DATA SUPPLIED START

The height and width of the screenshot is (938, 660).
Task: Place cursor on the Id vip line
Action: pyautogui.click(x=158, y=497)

DATA SUPPLIED END
DATA SUPPLIED START

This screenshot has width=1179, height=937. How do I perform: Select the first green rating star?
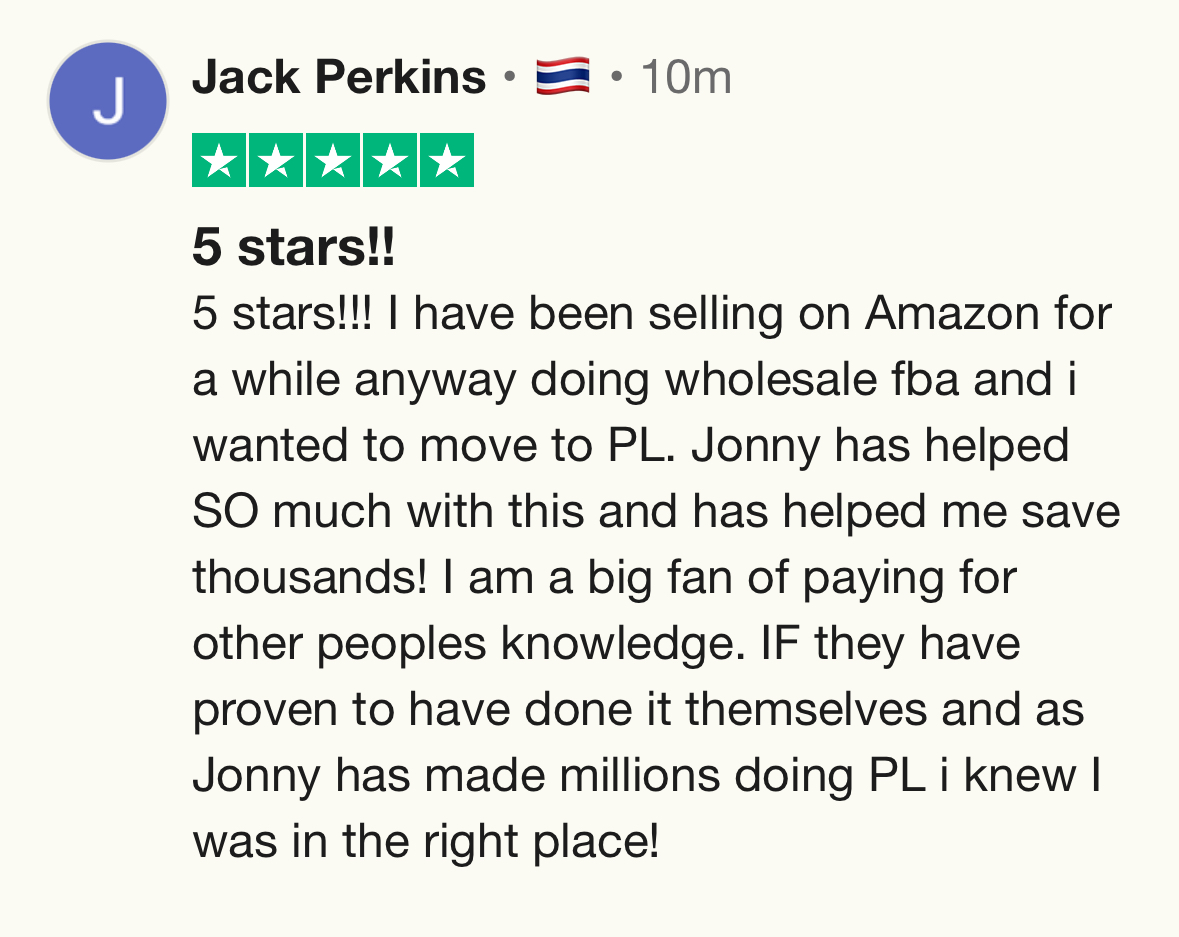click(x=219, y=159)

DATA SUPPLIED END
DATA SUPPLIED START

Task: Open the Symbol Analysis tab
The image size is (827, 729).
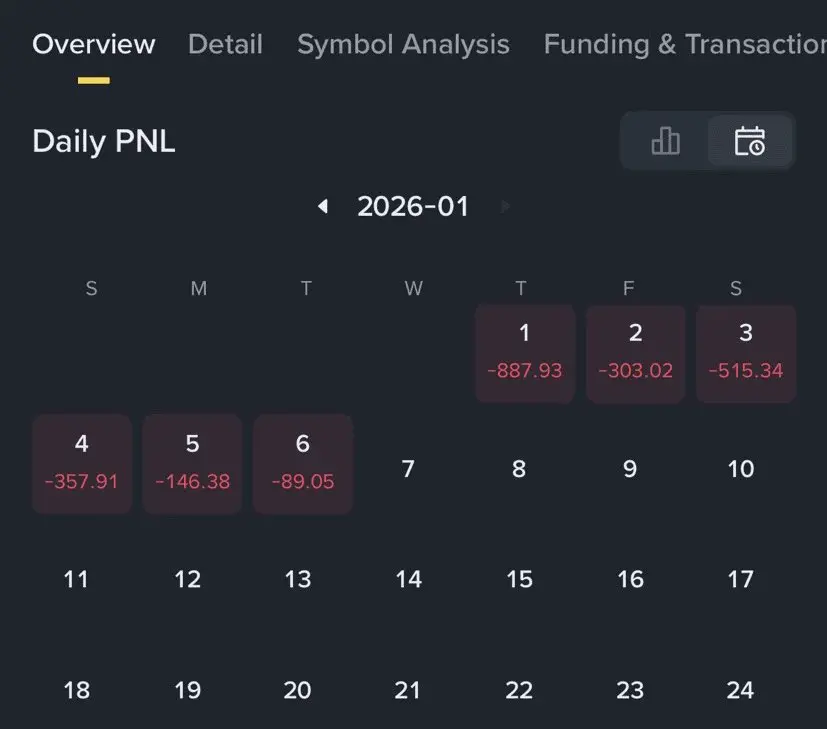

DATA SUPPLIED END

## PROBLEM STATEMENT
Retype the portion of the data above that starts on the line with "Task: Open the Symbol Analysis tab" and finishes on the line with "The image size is (827, 729).", including both of those lines.

## WORKED SOLUTION
Task: Open the Symbol Analysis tab
The image size is (827, 729).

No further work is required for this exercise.